TASK TO CARRY OUT →
Exclude the pictures, then repeat exactly each line from the one containing "Screen dimensions: 920x510" to the final line of the records that follow.

──────────────────────────────

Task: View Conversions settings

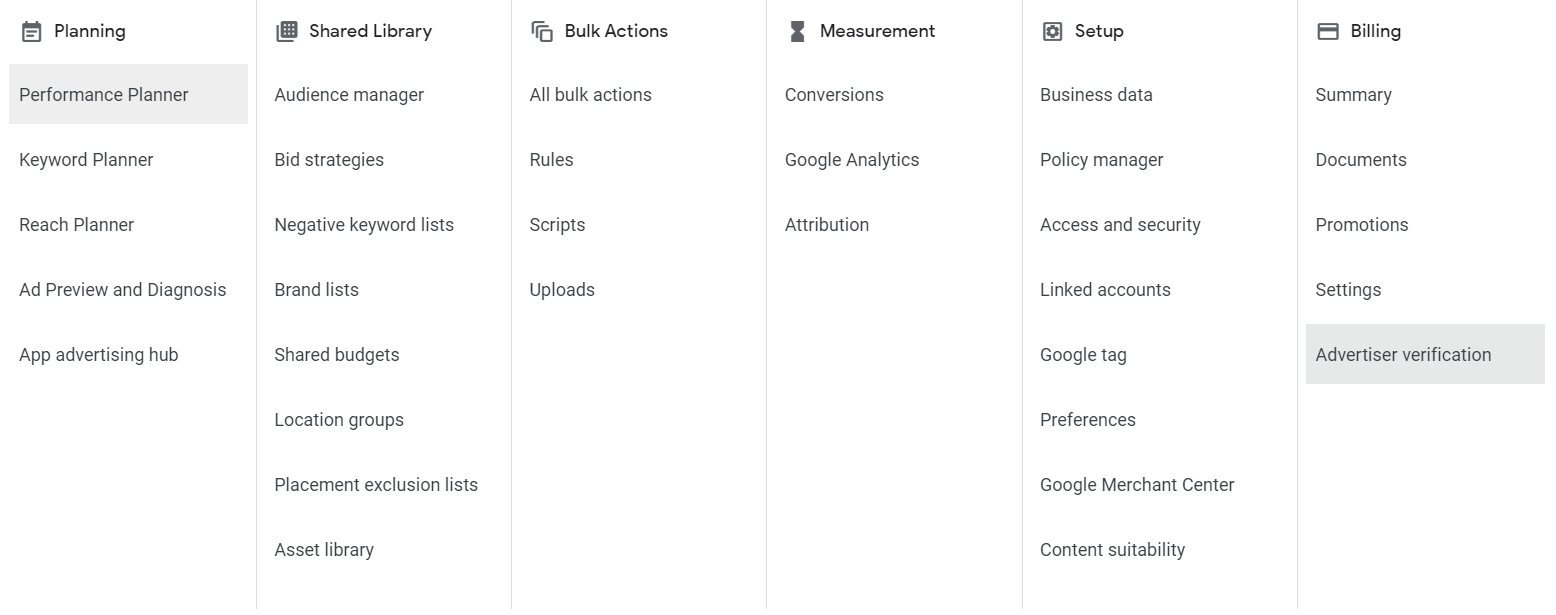Action: [x=834, y=94]
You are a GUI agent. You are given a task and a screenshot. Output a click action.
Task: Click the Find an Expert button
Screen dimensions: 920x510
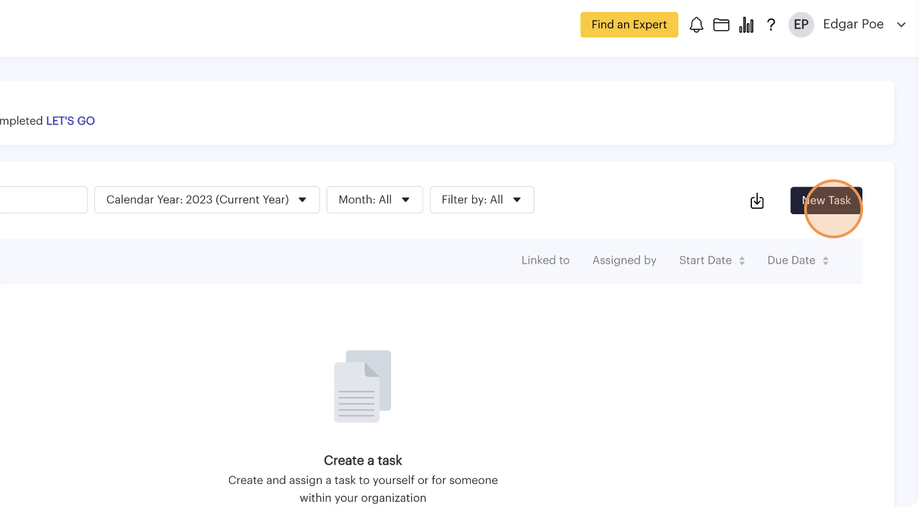629,25
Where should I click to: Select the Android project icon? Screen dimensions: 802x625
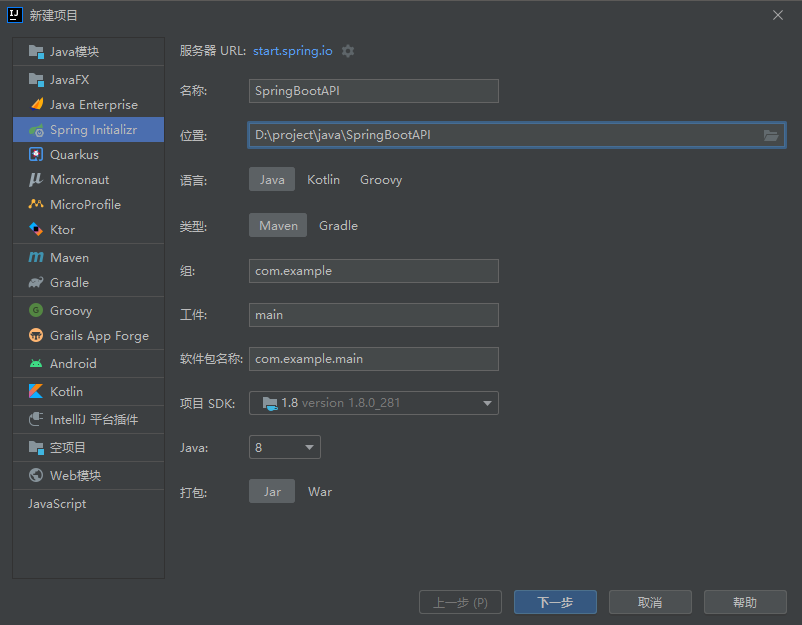36,363
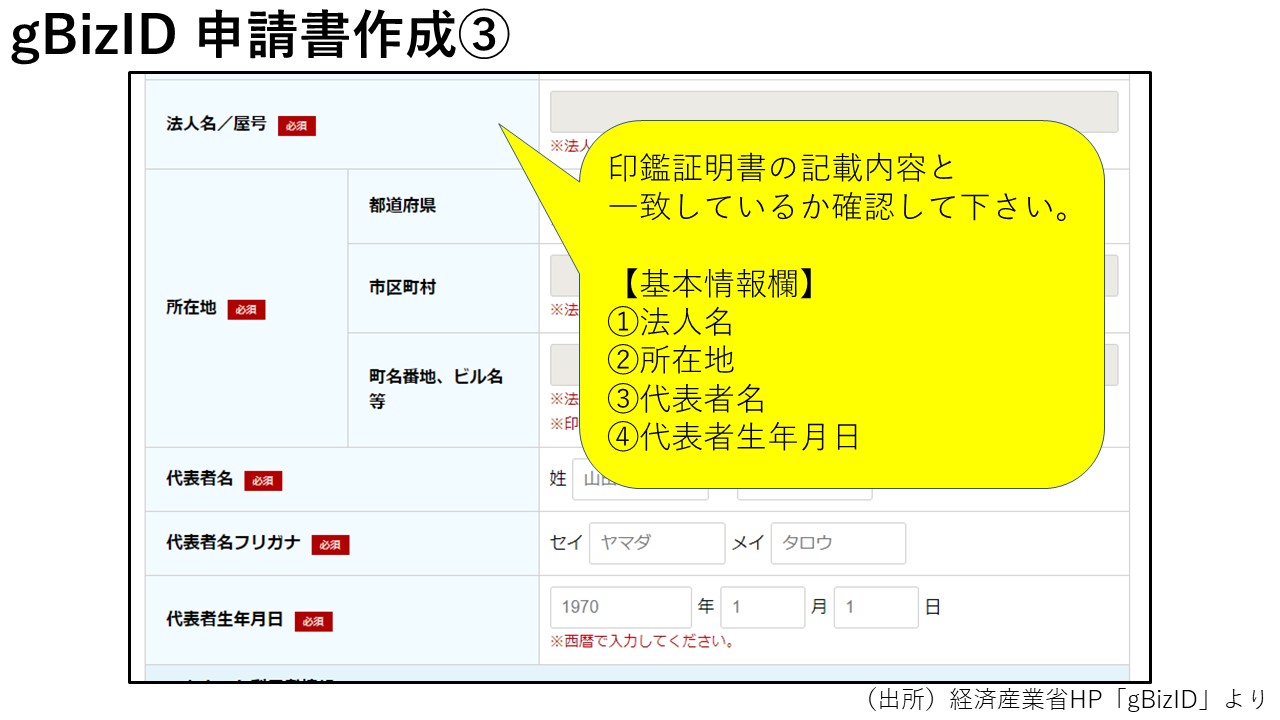Click the yellow 基本情報欄 callout bubble
Image resolution: width=1280 pixels, height=720 pixels.
click(x=840, y=300)
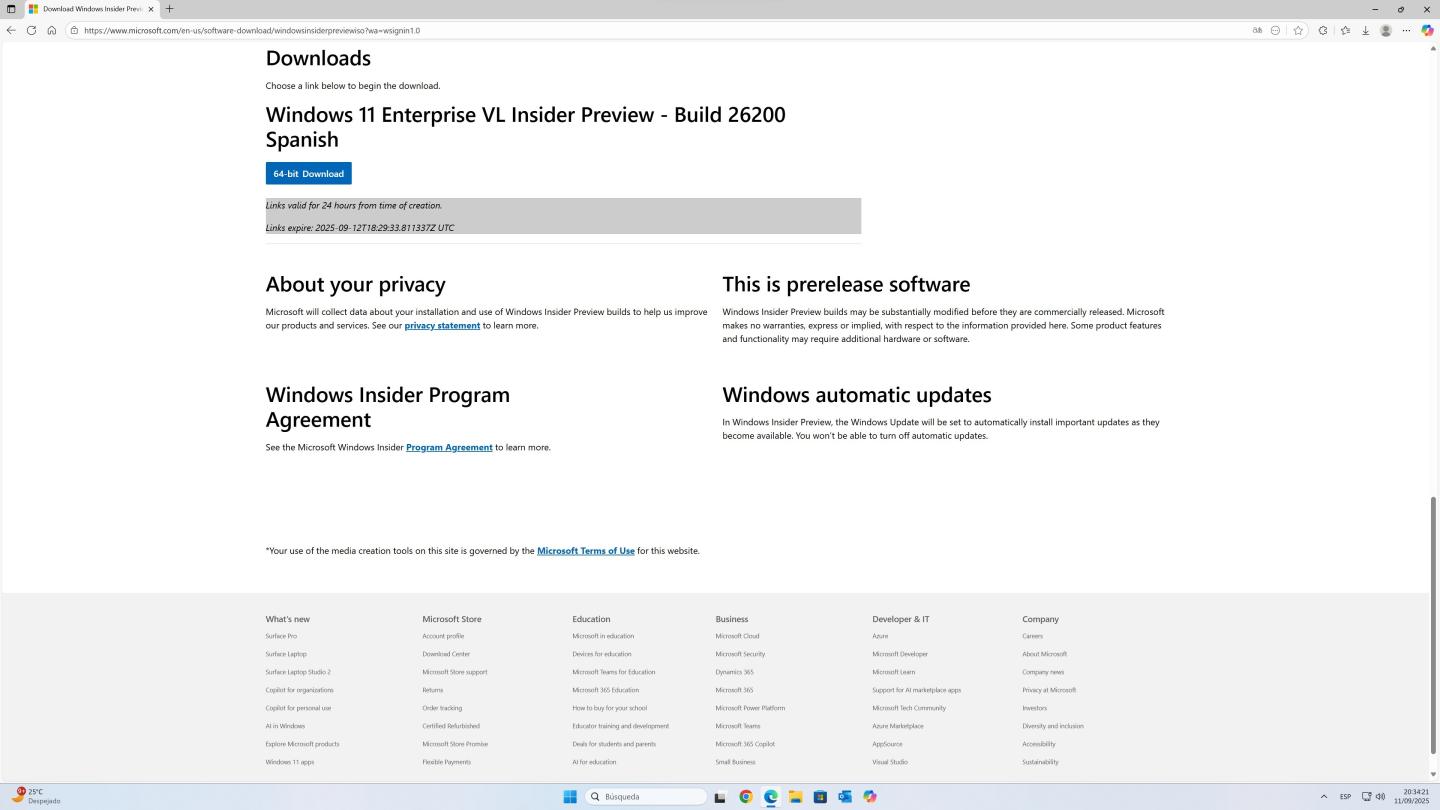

──────────────────────────────

OUTPUT →
Screen dimensions: 920x510
629,25
Where should I click to: Select the Android project icon? Screen dimensions: 802x625
36,363
Click the yellow 基本情報欄 callout bubble
Image resolution: width=1280 pixels, height=720 pixels.
click(x=840, y=300)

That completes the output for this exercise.